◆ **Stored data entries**
=-=-=-=-=

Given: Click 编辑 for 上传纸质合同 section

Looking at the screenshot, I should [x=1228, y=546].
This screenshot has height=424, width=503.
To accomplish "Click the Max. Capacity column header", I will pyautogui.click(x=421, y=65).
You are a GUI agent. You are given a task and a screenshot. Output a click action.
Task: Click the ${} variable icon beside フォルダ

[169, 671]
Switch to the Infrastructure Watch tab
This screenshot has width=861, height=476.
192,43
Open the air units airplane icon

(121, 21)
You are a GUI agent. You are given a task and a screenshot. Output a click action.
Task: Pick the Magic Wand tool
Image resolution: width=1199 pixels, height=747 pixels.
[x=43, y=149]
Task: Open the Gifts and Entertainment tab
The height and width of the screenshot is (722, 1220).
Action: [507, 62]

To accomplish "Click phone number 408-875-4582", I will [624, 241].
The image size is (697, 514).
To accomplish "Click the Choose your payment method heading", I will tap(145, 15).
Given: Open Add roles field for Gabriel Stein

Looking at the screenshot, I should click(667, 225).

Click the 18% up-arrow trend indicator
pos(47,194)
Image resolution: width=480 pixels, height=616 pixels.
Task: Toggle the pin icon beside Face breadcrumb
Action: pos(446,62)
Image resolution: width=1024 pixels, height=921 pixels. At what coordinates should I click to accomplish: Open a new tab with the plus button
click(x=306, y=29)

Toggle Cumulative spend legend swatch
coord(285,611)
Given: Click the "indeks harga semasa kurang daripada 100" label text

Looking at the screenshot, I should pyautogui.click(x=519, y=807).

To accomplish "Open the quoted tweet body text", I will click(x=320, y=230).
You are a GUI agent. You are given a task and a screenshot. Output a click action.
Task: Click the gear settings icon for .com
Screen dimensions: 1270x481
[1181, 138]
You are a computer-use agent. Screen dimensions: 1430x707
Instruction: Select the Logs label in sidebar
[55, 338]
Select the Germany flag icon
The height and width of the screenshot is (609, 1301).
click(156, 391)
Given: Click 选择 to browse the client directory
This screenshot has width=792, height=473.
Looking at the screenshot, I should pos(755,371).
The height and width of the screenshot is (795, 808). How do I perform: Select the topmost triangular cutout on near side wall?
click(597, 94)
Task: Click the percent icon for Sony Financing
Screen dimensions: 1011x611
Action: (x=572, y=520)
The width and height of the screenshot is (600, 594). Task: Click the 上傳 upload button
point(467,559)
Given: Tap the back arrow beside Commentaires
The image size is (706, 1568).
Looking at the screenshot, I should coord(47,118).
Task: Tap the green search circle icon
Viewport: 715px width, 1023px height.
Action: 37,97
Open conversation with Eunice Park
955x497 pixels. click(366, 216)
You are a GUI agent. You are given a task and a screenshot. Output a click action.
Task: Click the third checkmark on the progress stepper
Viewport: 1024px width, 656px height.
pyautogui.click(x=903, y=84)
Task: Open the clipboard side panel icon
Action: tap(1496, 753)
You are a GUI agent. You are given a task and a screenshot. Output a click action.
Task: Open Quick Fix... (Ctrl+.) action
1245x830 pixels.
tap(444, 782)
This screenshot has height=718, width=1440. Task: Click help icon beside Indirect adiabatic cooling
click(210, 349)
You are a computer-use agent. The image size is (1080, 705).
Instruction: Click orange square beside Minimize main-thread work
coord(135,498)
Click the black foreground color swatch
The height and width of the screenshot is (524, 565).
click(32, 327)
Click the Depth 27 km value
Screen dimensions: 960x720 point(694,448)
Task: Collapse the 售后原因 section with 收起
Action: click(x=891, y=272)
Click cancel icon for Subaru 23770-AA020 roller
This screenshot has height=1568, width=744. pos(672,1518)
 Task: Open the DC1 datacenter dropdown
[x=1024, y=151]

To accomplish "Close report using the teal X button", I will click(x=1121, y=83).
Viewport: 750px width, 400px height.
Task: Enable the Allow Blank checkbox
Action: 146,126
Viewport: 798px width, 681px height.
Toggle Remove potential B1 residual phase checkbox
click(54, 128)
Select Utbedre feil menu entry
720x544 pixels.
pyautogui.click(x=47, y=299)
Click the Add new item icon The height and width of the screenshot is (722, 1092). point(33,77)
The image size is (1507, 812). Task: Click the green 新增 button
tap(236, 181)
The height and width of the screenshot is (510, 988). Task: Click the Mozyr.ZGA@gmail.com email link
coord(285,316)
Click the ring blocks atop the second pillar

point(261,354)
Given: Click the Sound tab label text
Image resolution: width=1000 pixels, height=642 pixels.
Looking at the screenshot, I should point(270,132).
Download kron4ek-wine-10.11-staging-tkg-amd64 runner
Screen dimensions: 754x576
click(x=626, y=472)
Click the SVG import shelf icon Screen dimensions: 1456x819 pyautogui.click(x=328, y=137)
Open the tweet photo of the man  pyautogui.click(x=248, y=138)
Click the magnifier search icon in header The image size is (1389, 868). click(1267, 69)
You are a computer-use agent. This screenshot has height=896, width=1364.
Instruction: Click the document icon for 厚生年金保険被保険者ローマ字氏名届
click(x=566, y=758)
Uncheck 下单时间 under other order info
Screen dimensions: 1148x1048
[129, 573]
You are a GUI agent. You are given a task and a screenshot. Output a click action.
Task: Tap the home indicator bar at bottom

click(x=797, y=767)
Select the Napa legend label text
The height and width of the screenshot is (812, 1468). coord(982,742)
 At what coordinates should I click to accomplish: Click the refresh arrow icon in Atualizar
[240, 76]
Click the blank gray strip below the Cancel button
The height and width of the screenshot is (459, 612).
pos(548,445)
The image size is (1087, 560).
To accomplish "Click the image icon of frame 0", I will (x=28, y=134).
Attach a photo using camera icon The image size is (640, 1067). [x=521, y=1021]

=-=-=-=-=

◆ **Task goal**
Each line with the word "photo" in the records above belongs in the result; copy all of them.

◆ **Exercise output**
Open the tweet photo of the man  pyautogui.click(x=248, y=138)
Attach a photo using camera icon The image size is (640, 1067). [x=521, y=1021]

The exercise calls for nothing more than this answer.